Saved data entries:
__________________________________________________
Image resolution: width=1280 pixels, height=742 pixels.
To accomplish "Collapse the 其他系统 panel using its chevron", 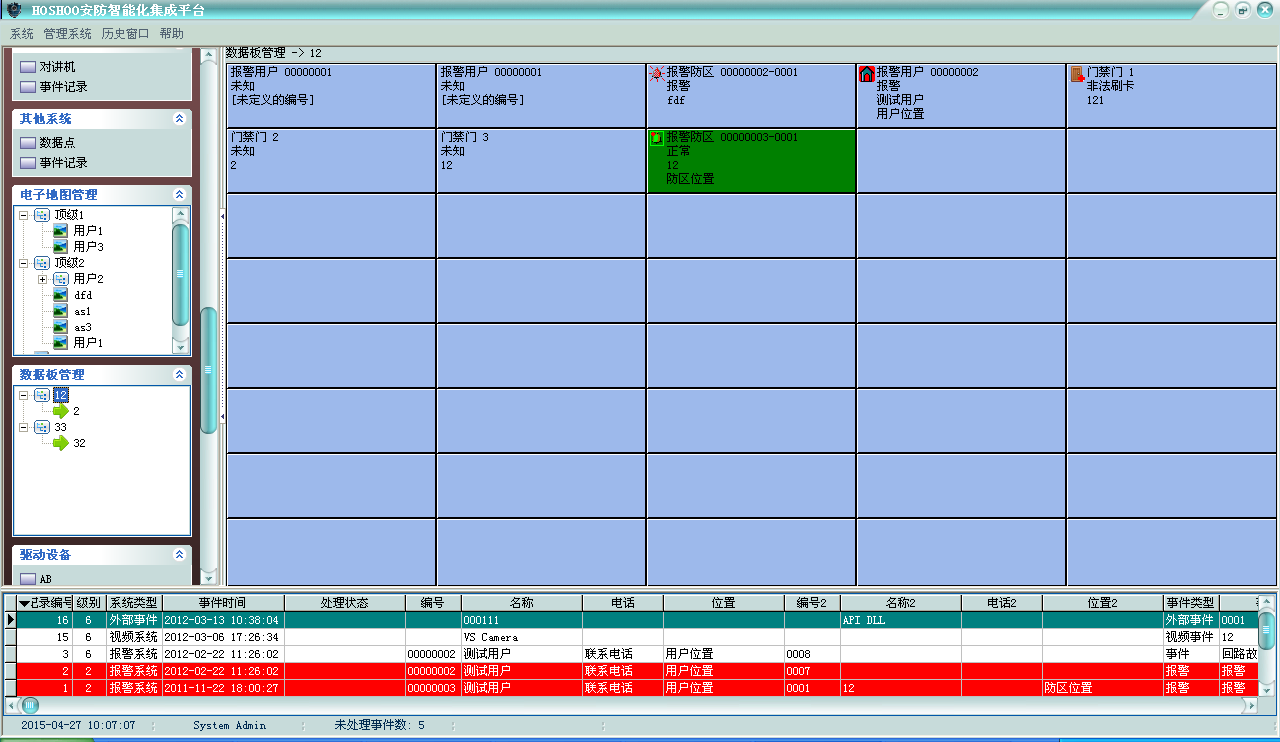I will click(x=179, y=119).
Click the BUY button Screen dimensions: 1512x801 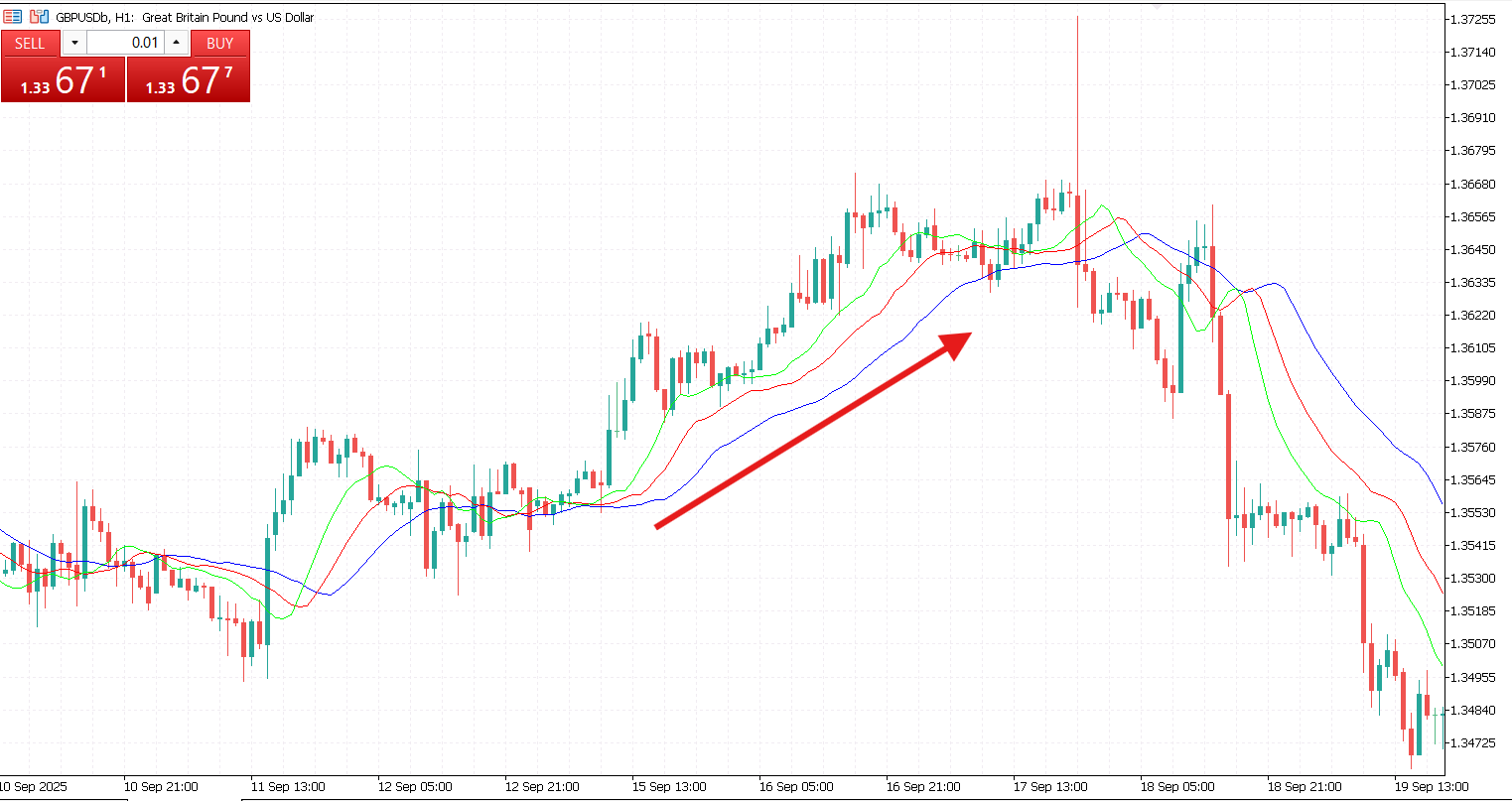(219, 43)
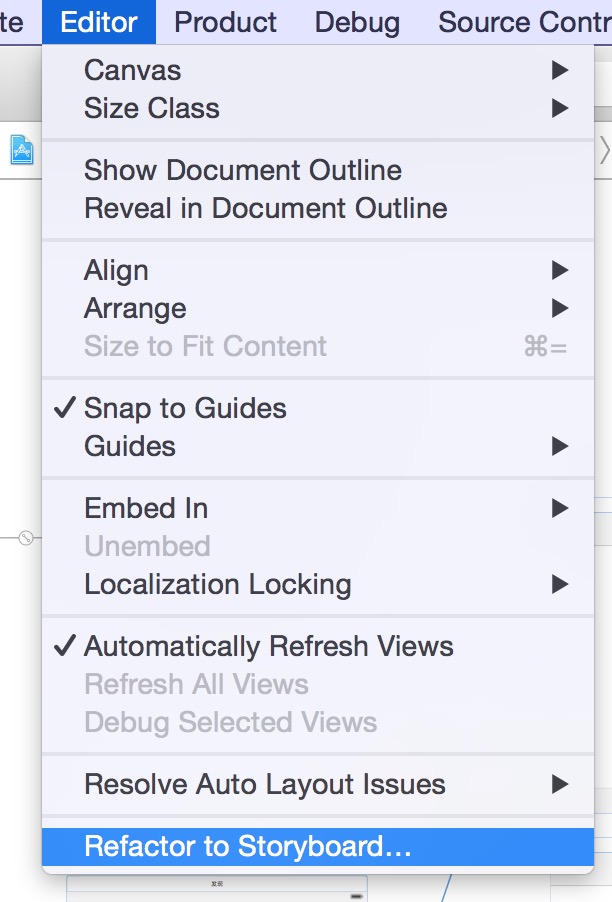Viewport: 612px width, 902px height.
Task: Expand the Guides submenu
Action: pos(318,446)

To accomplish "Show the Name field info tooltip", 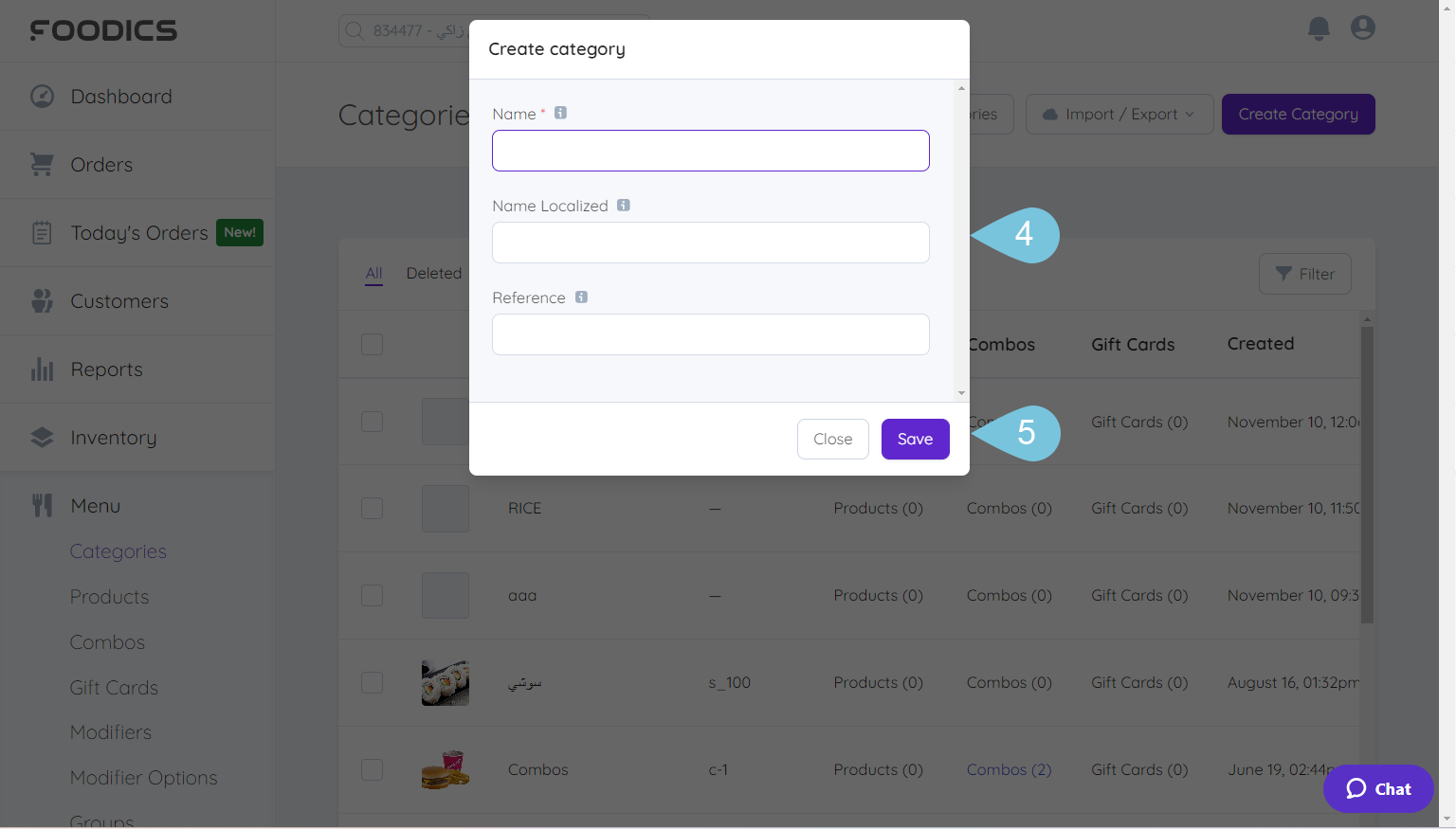I will tap(560, 112).
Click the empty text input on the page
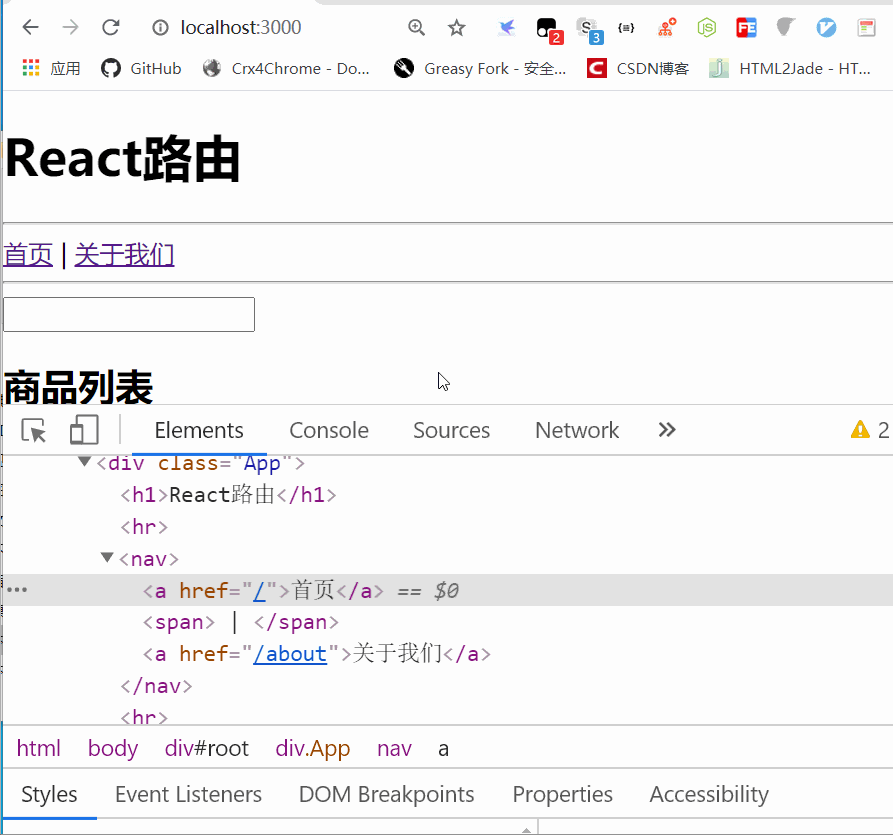Viewport: 893px width, 835px height. tap(128, 314)
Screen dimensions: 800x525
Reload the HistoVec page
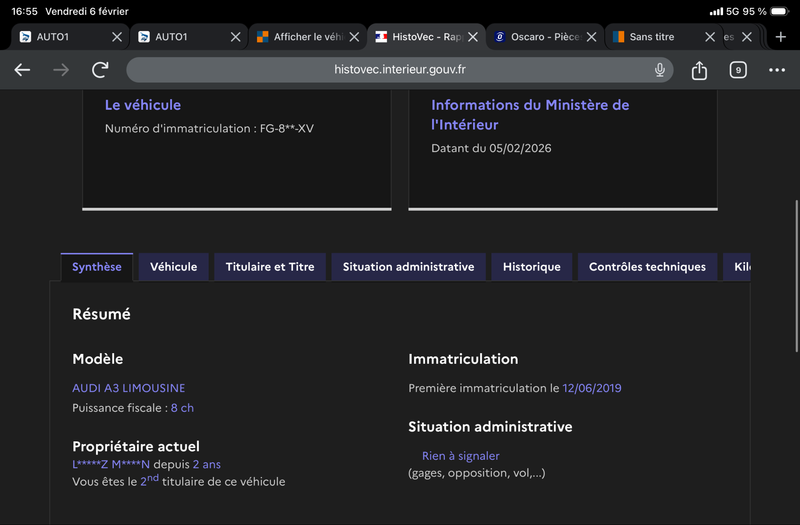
__________________________________________________
Exercise aim
Output exactly the lines from the line with "Screen dimensions: 800x525" to the last line of the records, including both, and leave every picture out.

Answer for the task
Screen dimensions: 800x525
Reload the HistoVec page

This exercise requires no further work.